The Patterns That Matter
Looking at one line in isolation is often misleading. The patterns that should always trigger further workup:
- All three lines low (pancytopenia): bone marrow problem until proven otherwise. Urgent haematology review.
- Low Hb + low MCV + low ferritin: classic iron deficiency anaemia. Investigate the cause (heavy periods, gastrointestinal bleeding, dietary).
- Low Hb + high MCV + low B12 or folate: B12/folate deficiency. Replace and recheck in 8–12 weeks.
- High WBC + high neutrophils + high CRP: active bacterial infection. Find the source.
- Persistent eosinophilia + travel history: consider parasitic infection. Stool ova/cyst/parasite screening or referral.
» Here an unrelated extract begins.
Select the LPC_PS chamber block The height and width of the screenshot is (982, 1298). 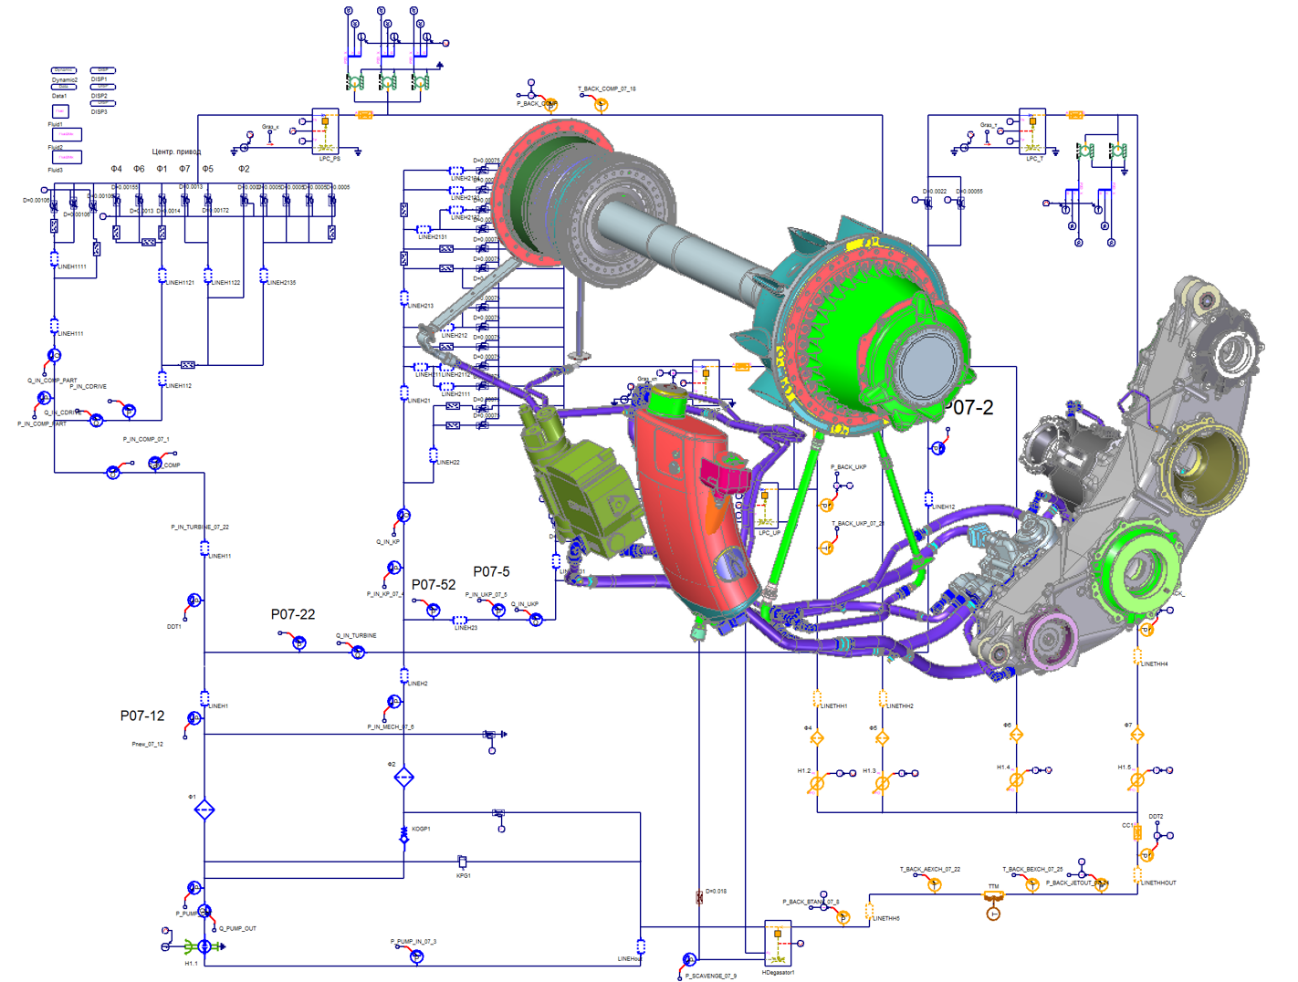pos(326,131)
- Persistent unexplained lymphocytosis > 5 × 10⁹/L over multiple FBCs: needs a haematology review for CLL.
What Affects FBC Accuracy
- Recent intense exercise — falsely raises WBC (especially neutrophils) for up to 24 hours.
- Pregnancy — Hb falls (haemodilution), WBC rises slightly. Both normalise after delivery.
- EDTA tube clumping — falsely lowers platelets in around 0.1% of samples. Labs will repeat from citrate tube.
- Sample age — a sample older than 6 hours can show artefactually low platelets and altered MCV.
- Recent steroid dose — raises WBC and neutrophils within hours.
Tracking FBCs Over Time
A single FBC is a snapshot. The most useful question is whether your numbers are drifting in one direction — slowly falling haemoglobin over years often points to chronic blood loss long before the absolute value is alarming. Most Australian pathology portals only show your last few results — uploading every PDF to BloodTrack reveals the long-range trend across red cells, white cells, and platelets together with your iron studies, B12, folate, TSH, and CRP — exactly the markers an FBC pattern points you to investigate.
Bottom Line
The FBC is more diagnostic than most patients realise — but only when read as a pattern, not a list of single numbers. Always look at MCV before assuming a cause for low haemoglobin, look at the differential before reacting to a high WBC, and don''t panic about mildly low platelets without a repeat test. For anything in the urgent ranges (severe anaemia, very low platelets, very high WBC, all-three-lines down), your GP will refer for same-day or next-day review.